Seconda serata di Festival di Sanremo: emozioni, grandi ospiti e parole che restano

di Sveva Scocco

La seconda serata del Festival di Sanremo si conferma uno degli appuntamenti più attesi della settimana musicale italiana. L’anno scorso aveva incollato davanti alla tv 11 milioni e 800mila spettatori, pari al 64,6% di share: un risultato imponente che fa da inevitabile termine di paragone per ogni nuova edizione.

I primi cinque Big (in ordine sparso)

Tra i 15 Big in gara, la classifica provvisoria – senza ordine di piazzamento – ha visto emergere cinque nomi molto amati dal pubblico:
• Tommaso Paradiso
• LDA & Aka 7even
• Nayt
• Fedez & Marco Masini
• Ermal Meta

Un mix generazionale e stilistico che racconta bene l’anima contemporanea del Festival: pop, cantautorato, urban e collaborazioni inedite.

Le parole di Ermal Meta

Tra i momenti più intensi della serata, le parole di Ermal Meta, che ha lanciato un messaggio potente dal palco dell’Ariston:

«I bambini dovrebbero fare rumore, non silenzio».

Un’affermazione che ha scosso il teatro, trasformando la musica in riflessione civile e ricordando quanto Sanremo sappia essere anche luogo di coscienza collettiva.

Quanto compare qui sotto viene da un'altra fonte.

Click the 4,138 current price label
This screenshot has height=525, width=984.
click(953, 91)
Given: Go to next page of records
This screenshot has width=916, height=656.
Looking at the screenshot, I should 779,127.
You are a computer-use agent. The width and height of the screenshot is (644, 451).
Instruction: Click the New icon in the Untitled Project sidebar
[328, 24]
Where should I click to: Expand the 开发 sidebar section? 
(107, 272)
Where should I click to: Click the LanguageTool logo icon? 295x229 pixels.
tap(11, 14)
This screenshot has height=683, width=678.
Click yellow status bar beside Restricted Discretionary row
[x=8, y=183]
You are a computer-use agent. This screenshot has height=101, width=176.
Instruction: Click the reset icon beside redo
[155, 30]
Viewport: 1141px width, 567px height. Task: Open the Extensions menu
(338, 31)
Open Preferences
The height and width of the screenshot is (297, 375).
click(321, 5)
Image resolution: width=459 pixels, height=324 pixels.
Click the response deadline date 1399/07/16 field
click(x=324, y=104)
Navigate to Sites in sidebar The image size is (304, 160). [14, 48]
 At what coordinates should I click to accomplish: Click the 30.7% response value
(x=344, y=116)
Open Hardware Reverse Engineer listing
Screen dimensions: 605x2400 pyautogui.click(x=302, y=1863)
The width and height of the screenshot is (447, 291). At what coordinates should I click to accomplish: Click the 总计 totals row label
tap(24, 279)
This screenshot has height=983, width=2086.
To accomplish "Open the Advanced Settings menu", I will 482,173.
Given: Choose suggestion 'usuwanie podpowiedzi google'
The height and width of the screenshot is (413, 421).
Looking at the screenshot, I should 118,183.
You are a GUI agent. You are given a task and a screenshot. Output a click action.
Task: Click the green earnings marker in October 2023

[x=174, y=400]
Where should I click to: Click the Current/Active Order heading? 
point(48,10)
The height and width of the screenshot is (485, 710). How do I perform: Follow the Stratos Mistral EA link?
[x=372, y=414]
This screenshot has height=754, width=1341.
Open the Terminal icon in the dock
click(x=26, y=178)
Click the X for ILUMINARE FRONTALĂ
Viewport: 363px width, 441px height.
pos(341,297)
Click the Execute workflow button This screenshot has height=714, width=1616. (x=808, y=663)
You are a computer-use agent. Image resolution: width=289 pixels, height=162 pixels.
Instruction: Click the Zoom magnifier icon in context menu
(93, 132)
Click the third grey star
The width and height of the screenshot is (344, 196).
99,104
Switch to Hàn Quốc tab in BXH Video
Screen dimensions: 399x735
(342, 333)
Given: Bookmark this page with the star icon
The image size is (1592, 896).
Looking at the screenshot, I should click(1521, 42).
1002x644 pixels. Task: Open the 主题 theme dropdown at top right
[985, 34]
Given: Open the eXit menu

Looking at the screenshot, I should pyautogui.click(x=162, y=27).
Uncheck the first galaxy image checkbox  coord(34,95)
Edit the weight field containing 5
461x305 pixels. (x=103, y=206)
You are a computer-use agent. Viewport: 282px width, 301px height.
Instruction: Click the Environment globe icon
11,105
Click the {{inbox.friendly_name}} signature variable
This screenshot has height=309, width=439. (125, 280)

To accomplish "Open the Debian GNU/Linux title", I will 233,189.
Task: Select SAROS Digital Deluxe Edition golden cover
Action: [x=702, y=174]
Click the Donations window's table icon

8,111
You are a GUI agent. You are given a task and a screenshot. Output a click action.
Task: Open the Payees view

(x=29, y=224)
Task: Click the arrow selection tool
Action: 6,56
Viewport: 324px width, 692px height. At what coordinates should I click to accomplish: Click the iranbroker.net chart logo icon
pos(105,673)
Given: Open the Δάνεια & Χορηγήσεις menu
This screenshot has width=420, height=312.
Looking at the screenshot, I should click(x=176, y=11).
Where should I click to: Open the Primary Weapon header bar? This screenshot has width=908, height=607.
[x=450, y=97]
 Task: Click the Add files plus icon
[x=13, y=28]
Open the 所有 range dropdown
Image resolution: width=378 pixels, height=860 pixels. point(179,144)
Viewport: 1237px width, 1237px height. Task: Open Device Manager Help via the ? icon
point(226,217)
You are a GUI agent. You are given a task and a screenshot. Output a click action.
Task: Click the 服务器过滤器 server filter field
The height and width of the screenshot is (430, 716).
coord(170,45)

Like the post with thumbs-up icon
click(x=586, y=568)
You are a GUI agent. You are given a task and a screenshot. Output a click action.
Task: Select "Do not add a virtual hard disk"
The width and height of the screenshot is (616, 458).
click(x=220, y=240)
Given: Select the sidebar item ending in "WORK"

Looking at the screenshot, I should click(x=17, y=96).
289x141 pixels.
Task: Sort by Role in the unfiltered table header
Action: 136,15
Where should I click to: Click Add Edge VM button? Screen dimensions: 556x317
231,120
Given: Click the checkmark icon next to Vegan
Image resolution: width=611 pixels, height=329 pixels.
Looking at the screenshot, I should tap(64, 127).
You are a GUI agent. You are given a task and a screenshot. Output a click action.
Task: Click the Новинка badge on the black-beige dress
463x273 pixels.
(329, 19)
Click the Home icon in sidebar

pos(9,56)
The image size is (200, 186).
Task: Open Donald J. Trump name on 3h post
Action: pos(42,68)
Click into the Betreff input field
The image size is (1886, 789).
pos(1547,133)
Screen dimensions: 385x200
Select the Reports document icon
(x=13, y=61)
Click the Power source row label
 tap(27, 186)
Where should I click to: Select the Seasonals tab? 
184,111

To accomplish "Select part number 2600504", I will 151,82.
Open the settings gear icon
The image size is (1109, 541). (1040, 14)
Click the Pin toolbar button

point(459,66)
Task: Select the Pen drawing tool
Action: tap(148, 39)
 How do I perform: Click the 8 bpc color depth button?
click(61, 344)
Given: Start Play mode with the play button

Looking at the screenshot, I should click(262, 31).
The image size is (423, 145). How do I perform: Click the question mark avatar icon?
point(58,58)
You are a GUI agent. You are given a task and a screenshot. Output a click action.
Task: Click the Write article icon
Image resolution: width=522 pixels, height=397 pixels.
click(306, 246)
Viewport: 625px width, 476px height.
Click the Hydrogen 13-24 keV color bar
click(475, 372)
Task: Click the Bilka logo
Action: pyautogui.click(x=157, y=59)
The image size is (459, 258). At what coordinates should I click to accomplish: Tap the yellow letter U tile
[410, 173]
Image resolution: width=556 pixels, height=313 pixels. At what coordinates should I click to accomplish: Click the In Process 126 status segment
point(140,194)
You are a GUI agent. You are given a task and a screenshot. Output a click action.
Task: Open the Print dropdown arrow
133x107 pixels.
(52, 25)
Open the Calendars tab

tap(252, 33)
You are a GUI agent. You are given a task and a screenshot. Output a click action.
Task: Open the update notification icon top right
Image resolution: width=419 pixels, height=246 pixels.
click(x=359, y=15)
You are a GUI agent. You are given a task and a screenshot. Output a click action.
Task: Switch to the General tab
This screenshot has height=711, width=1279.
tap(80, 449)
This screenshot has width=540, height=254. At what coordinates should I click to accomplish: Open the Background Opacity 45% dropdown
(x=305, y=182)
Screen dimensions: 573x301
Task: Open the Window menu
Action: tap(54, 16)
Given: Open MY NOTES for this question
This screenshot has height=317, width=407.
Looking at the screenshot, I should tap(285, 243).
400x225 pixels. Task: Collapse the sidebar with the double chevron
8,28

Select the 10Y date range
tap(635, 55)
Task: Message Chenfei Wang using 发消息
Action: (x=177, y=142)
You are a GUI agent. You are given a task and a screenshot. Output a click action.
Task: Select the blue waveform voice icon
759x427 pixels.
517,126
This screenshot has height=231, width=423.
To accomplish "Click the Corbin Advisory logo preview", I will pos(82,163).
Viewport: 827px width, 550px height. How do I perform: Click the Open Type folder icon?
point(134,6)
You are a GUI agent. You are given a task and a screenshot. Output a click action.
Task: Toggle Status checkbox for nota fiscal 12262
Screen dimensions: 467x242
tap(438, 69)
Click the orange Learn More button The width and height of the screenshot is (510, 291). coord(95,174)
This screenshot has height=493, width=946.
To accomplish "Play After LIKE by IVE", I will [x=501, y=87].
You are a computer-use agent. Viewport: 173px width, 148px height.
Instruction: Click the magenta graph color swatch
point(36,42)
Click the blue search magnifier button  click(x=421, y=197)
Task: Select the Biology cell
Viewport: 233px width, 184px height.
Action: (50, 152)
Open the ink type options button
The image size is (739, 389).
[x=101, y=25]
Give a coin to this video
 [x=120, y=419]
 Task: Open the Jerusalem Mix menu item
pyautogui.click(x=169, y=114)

Nuove Proposte: la finale è loro

Grande attenzione anche per la categoria Nuove Proposte, con l’accesso alla finale conquistato da:
• Nicolò Filippucci
• Angelica Bove

Due giovani artisti che hanno saputo distinguersi per personalità e intensità interpretativa, confermando il ruolo del Festival come trampolino di lancio per i talenti emergenti.

I co-conduttori e gli ospiti: spettacolo a tutto tondo

Ad affiancare il conduttore nella seconda serata sono stati:
• Pilar Fogliati
• Lillo
• Achille Lauro

Proprio Achille Lauro ha regalato uno dei momenti più spettacolari, duettando con Laura Pausini e rendendo omaggio alle vittime di Crans Montana, in un passaggio carico di emozione e solennità.

Sport, premi e grandi omaggi

La serata ha ospitato anche due campionesse dello sport italiano:
• Francesca Lollobrigida
• Lisa Vittozzi

Un simbolo di eccellenza e determinazione che ha unito musica e sport sotto il segno dell’orgoglio nazionale.

Momento toccante con il Premio alla Carriera consegnato a Fausto Leali, artista dalla voce inconfondibile che ha attraversato decenni di musica italiana.

Infine, l’omaggio a Ornella Vanoni ha celebrato una delle icone più eleganti e raffinate del nostro panorama musicale, tra applausi e memoria.